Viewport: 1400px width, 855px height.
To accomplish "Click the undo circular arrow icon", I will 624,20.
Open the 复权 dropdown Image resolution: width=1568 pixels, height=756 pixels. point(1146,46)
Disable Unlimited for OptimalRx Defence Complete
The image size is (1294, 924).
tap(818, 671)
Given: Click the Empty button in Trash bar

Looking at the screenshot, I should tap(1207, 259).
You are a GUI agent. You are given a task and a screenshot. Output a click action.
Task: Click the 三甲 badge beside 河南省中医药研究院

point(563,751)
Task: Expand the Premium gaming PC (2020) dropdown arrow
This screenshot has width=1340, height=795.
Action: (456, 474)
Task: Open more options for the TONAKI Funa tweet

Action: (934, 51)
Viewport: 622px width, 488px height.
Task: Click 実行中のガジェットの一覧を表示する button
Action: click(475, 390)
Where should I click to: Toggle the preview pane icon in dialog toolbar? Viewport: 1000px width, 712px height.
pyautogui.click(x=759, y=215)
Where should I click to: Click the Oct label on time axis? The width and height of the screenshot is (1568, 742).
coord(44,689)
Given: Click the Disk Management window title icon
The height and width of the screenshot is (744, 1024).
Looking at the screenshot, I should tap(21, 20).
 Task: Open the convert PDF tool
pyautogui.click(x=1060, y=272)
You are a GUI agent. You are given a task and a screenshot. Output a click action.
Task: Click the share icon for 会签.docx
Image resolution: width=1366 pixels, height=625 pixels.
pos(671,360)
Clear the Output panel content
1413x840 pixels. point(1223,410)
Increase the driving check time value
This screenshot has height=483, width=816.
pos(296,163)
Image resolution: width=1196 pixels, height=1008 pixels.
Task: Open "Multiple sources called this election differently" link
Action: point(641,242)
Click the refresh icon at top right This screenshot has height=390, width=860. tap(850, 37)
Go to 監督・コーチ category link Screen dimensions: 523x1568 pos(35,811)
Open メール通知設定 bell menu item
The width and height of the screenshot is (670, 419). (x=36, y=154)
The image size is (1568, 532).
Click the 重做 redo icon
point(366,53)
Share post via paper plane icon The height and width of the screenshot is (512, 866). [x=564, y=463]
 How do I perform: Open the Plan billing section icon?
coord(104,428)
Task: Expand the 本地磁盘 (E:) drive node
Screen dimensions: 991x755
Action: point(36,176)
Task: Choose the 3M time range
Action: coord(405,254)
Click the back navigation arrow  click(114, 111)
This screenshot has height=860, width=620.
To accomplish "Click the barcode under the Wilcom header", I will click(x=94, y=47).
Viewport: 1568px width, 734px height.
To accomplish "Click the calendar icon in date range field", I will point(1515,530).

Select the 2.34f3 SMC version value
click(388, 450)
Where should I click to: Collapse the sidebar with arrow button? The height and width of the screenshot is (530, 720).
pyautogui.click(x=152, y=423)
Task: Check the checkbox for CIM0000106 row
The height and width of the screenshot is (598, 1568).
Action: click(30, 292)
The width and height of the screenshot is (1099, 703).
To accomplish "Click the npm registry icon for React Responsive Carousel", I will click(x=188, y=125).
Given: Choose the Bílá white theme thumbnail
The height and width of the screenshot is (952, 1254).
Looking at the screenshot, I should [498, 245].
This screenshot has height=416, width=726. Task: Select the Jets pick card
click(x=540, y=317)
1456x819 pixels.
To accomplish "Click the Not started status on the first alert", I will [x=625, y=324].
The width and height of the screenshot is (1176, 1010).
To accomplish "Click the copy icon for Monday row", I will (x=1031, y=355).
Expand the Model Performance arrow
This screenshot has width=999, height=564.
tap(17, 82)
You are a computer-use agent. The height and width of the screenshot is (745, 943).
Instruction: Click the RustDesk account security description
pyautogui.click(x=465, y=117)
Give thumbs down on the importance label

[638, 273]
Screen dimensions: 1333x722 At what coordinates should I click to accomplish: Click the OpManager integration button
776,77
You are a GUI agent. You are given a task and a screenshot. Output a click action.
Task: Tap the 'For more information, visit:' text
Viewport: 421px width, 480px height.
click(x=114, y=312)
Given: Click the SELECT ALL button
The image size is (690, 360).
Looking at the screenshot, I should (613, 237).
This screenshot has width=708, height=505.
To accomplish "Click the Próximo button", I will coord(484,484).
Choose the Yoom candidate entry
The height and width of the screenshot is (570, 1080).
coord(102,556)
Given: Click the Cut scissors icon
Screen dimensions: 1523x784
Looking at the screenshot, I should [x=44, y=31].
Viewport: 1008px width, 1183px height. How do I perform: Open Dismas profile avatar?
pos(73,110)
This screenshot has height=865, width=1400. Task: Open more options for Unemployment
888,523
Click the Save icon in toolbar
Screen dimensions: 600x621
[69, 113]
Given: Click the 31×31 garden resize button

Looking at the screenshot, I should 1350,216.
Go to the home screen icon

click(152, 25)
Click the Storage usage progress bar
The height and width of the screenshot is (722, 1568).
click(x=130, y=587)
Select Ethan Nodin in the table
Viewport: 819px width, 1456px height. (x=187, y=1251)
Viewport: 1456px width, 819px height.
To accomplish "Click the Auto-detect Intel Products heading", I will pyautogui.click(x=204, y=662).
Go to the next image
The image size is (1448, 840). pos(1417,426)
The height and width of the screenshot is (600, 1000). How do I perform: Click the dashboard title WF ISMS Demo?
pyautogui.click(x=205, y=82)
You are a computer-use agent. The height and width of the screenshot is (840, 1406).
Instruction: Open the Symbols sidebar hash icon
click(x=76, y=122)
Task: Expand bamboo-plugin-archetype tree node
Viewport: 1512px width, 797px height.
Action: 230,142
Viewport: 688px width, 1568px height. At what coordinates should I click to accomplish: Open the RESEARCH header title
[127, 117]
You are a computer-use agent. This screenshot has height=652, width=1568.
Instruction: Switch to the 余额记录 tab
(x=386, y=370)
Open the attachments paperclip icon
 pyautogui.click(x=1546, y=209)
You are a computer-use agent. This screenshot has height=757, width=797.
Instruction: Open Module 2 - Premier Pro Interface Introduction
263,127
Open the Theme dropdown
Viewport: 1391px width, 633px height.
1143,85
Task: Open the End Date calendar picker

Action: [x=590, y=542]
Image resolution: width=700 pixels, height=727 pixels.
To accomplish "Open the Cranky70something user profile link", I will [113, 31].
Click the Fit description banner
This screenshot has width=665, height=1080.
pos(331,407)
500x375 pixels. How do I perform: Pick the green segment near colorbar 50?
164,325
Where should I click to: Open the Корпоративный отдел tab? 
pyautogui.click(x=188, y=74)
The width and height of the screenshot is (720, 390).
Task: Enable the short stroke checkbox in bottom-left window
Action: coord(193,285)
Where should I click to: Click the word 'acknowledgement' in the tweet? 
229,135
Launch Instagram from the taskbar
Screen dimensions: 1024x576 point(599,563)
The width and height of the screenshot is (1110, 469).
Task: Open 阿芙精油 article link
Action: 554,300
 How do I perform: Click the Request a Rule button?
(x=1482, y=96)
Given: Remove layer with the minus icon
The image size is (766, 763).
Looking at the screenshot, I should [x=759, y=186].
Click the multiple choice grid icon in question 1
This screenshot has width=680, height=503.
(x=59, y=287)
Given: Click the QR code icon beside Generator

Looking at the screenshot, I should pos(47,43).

▸ **Aim of the exercise**
Beginning at the line that contains "Launch Instagram from the taskbar" and ending with the last line of the items above, render those lines as a JSON list of strings with one string per line, leaving out blank lines.

▸ **Task output**
[
  "Launch Instagram from the taskbar",
  "Screen dimensions: 1024x576 point(599,563)",
  "The width and height of the screenshot is (1110, 469).",
  "Task: Open 阿芙精油 article link",
  "Action: 554,300",
  " How do I perform: Click the Request a Rule button?",
  "(x=1482, y=96)",
  "Given: Remove layer with the minus icon",
  "The image size is (766, 763).",
  "Looking at the screenshot, I should [x=759, y=186].",
  "Click the multiple choice grid icon in question 1",
  "This screenshot has width=680, height=503.",
  "(x=59, y=287)",
  "Given: Click the QR code icon beside Generator",
  "Looking at the screenshot, I should pos(47,43)."
]